== 提示文 ==
人事専門誌『HRmics』。発行の直後、誌面では紹介し切れない生の情報をお伝えする無料セミナー、HRmicsレビューを開催しています。今回も、9月27日に東京で行われた最新レビューの概要を3回にわたってお届けします。今回は、日本型グローバル採用の本当の姿に迫る、同誌編集長、海老原嗣生の講演要旨をお伝えします。執筆は同誌副編集長の荻野です。※2012/10/18の記事です。
昨今、日本企業における人事の筆頭課題として上げられるのがグローバル化。手っ取り早い方法はまず人員構成を変化させること、とばかり、外国人の採用に力を入れる企業が後を絶たない。
巷に跋扈する“常識”破壊では定評のある海老原、まずは、前回、この5月に行われた第12回HRmicsレビュー参加企業約100社へのアンケート調査結果をもとに、世間で言われている「グローバル採用」の死角に切り込んでいく。
理屈はこうだ。
「将来、外国人比率を全社の1割以上に上げたい」と考えている企業は37%あった。少なくない数字である。ただし、実際の配属先となると、限られてしまうのが現実だ。
海老原:「言葉や習慣に不安があるために、国内営業は無理。経理や人事といったスタッフ部門も社内との調整業務が多いので非現実的だ。アンケート結果もそうなっており、海外統括、海外営業、研究開発、商品企画・マーケティングが受け入れ先のトップ4だった」
次に、同じ調査で、「将来的な外国人比率」を部署ごとに聞いたところ、どこも「1割以下」と答える企業が圧倒的に多い。前記の外国人配属を多数受け入れている4部署に関しても、その傾向は変わらなかった。しかも、その4部署は人員規模が限られており、大量の人員が配置されるイメージはない。いくら4つが頑張っても、全社で1割までアップ、という目標達成はかなり難しいのは火を見るより明らかだ。
===
## [問題 1]
グローバル採用の記事で、将来外国人の割合を全社の1割以上に上げたいと考えている企業は何%でしたか。
## [問題 2]
グローバル採用の記事から、「昨今、日本企業における人事の」から「受け入れ先のトップ4だった」」までをすべて、一字も変えずに抜き出してください。
== 保存記録 ==
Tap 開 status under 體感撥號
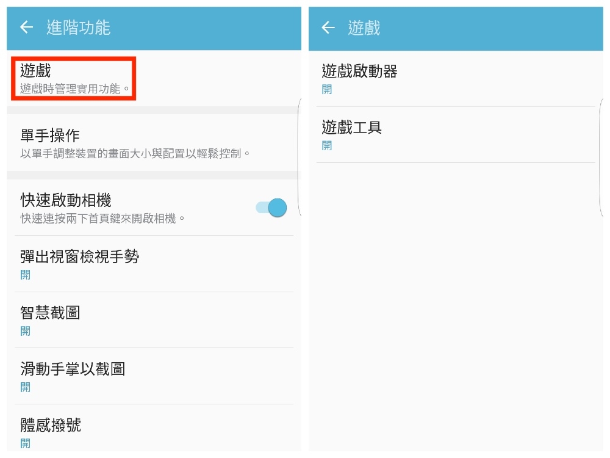The height and width of the screenshot is (458, 610). (x=25, y=443)
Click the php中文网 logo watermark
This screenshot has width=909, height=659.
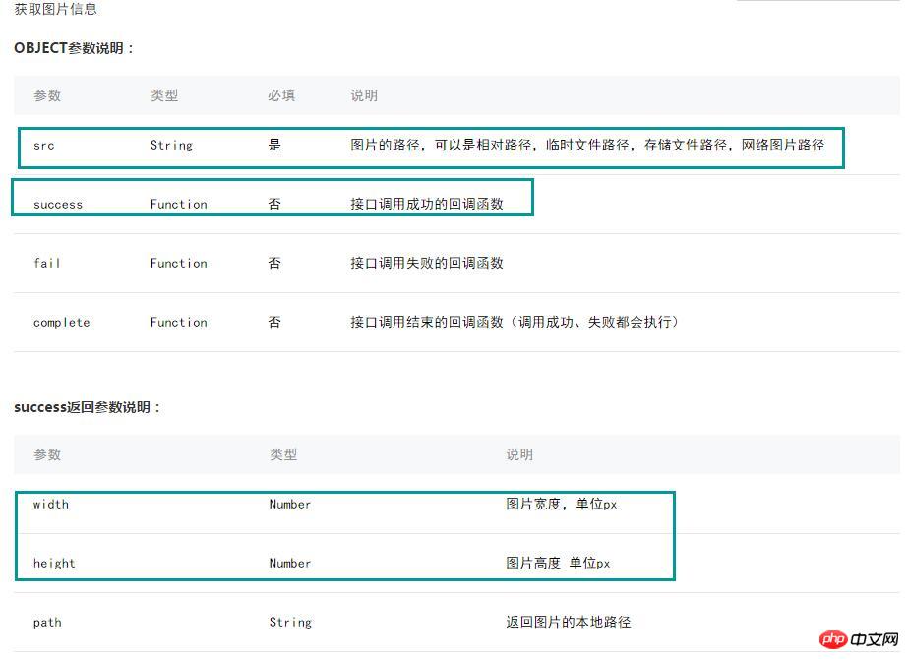[x=859, y=639]
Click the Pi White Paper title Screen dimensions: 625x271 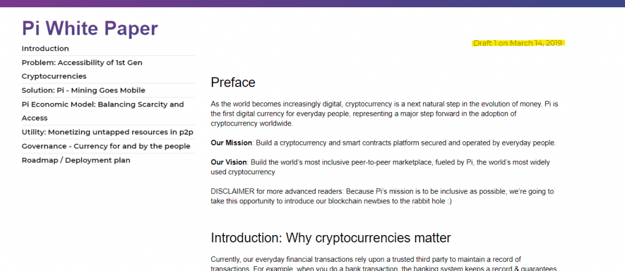[x=90, y=28]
===
## [回答全文 1]
37%です。

## [回答全文 2]
昨今、日本企業における人事の筆頭課題として上げられるのがグローバル化。手っ取り早い方法はまず人員構成を変化させること、とばかり、外国人の採用に力を入れる企業が後を絶たない。
巷に跋扈する“常識”破壊では定評のある海老原、まずは、前回、この5月に行われた第12回HRmicsレビュー参加企業約100社へのアンケート調査結果をもとに、世間で言われている「グローバル採用」の死角に切り込んでいく。
理屈はこうだ。
「将来、外国人比率を全社の1割以上に上げたい」と考えている企業は37%あった。少なくない数字である。ただし、実際の配属先となると、限られてしまうのが現実だ。
海老原:「言葉や習慣に不安があるために、国内営業は無理。経理や人事といったスタッフ部門も社内との調整業務が多いので非現実的だ。アンケート結果もそうなっており、海外統括、海外営業、研究開発、商品企画・マーケティングが受け入れ先のトップ4だった」